When I came to a type of closure as I described in Part 1, I did not want to imply that I don’t choke up when I read excerpts from postcards my father sent my mother from the military camps where he was a forced laborer. Closure for me does not mean that I have severed the emotional bond I have with my father in spite of having no experience living with him. It only means that I have accepted what happened to him, and I am honoring him daily with my work and testimony at the Museum. I have never forgiven those who took his life. I have never forgotten who he was and what happened to him. At the same time, I do not feel bitter, vengeful, or in emotional distress. I am not a victim of the Holocaust, and I refuse to be a victim of the post-Holocaust era. I am a child survivor of the Holocaust. I am a survivor in every sense of the word.
I can imagine other reasons behind this closure question that survivors are often asked. Another legitimate motivation could be that the questioner is dealing with their own past hurt or tragedy and struggling with closure. The question may imply a desire for an answer that would give hope for a happy ending or some encouragement to move on. A positive response from me might help the questioner find strength and stamina as he or she struggles with personal tragedy.
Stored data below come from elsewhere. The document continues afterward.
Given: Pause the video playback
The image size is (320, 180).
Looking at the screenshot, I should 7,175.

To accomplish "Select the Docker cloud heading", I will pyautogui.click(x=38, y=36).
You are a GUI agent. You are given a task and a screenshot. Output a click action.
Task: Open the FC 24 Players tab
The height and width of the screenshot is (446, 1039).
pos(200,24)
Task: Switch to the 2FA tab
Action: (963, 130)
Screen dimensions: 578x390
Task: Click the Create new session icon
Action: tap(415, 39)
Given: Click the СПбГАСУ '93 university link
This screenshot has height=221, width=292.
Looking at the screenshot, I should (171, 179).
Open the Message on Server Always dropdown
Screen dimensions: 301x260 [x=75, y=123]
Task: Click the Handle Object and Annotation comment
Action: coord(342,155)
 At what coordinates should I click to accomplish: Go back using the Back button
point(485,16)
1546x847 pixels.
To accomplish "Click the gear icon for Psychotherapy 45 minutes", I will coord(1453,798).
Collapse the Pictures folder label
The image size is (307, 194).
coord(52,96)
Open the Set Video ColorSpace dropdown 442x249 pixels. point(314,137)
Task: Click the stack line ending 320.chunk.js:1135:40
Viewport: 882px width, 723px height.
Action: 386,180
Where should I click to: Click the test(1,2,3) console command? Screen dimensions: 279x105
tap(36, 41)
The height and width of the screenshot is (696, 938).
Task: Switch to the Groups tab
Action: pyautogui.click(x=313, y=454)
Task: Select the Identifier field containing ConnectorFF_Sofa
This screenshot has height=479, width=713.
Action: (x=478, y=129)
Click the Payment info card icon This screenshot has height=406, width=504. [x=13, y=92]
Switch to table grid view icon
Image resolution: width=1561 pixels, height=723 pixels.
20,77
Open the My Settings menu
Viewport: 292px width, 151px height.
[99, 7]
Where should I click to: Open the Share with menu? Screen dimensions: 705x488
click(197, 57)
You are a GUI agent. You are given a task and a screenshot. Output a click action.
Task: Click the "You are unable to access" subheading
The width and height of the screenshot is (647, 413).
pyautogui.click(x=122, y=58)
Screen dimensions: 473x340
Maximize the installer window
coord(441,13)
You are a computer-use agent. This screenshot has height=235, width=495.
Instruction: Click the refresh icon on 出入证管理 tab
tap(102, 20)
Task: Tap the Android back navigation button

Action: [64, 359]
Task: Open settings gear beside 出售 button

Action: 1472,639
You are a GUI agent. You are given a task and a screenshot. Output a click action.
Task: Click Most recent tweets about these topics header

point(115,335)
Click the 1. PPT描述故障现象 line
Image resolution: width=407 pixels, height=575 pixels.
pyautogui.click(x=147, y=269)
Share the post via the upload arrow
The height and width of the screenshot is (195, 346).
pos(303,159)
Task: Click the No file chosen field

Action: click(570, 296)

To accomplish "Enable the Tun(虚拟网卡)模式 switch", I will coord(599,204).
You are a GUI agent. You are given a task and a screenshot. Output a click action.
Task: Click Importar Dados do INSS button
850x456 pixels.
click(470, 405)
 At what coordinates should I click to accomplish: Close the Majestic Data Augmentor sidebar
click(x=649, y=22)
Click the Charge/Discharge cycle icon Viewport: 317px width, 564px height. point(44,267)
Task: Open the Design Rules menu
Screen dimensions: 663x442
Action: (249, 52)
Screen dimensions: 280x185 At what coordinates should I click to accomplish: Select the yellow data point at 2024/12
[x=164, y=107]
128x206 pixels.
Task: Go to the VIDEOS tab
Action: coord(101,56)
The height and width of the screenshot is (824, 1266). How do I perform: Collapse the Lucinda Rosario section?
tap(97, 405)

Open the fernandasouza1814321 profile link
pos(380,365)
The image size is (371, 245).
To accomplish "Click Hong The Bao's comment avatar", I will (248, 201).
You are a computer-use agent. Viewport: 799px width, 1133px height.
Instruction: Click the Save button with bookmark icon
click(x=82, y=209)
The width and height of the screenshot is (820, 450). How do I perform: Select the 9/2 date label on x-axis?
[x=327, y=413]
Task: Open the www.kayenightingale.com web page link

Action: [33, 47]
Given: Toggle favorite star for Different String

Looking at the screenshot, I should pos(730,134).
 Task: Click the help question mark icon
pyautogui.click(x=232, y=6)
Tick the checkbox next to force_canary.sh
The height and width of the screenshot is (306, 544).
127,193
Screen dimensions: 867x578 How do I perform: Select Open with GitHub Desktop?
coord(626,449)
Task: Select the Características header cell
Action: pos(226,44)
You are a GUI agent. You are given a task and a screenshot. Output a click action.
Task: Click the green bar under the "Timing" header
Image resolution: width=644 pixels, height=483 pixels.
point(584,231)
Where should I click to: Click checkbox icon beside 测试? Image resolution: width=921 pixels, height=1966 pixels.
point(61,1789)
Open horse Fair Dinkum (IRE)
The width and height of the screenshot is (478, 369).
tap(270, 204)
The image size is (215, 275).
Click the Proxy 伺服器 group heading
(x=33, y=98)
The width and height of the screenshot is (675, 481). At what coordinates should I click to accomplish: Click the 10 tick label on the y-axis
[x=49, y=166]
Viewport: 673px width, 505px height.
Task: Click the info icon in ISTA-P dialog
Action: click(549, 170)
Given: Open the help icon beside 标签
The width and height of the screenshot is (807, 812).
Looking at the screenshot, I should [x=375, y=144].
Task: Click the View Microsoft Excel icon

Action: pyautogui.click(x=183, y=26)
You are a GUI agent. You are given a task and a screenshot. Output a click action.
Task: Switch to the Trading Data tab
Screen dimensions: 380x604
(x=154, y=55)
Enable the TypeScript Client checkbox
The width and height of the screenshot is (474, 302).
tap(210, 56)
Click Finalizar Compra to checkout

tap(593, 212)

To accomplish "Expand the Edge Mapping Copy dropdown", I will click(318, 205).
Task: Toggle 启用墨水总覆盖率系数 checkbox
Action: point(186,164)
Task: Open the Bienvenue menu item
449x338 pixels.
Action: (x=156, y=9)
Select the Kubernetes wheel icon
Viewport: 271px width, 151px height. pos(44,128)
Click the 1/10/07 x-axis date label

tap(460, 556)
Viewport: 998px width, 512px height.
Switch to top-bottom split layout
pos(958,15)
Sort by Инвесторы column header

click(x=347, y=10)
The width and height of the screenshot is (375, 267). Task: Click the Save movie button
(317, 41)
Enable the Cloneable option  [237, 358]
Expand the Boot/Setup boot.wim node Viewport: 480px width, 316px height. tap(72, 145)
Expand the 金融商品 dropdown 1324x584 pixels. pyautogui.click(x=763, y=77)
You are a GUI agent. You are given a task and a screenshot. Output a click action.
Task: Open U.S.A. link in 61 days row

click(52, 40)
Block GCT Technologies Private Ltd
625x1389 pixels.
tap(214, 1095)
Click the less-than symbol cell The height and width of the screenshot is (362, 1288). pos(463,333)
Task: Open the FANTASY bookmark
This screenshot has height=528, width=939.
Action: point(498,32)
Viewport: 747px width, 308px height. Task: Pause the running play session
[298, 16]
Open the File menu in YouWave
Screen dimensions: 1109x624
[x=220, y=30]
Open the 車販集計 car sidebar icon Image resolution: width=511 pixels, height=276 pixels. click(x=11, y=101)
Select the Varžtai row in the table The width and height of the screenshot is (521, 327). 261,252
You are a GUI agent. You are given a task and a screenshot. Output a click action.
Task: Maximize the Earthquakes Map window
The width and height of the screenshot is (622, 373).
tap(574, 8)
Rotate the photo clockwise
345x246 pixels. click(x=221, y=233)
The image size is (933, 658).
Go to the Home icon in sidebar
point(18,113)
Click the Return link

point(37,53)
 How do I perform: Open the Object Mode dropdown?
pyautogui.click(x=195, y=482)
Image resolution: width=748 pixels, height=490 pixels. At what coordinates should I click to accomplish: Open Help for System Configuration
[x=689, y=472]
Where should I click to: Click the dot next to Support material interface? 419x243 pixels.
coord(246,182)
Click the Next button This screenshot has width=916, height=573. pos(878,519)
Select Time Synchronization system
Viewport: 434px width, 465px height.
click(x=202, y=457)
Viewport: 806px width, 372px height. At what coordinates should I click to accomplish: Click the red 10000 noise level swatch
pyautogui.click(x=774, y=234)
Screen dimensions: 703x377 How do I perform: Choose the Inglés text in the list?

The question asked by a Holocaust educator, which prompted my reflections on closure, was about if I had ever come to a closure concerning my father’s death, not about closure concerning the Holocaust. While my response to her question is “yes,” there is not, and can never be, closure about the Holocaust for any survivor. There is no closure about the death of six million. There is no closing down my pain or shutting off my feelings when I think of the 1.5 million children who perished, among them approximately 100,000 Hungarian children. I could have been one of these children if it weren’t for my mother’s heroism. These children never had a chance to grow up, pursue their dreams, have families, enjoy the smiles of their children and grandchildren. The current resurgence of antisemitism in the United States and worldwide as well as the accelerated spread of Holocaust denial on the internet keep these wounds open.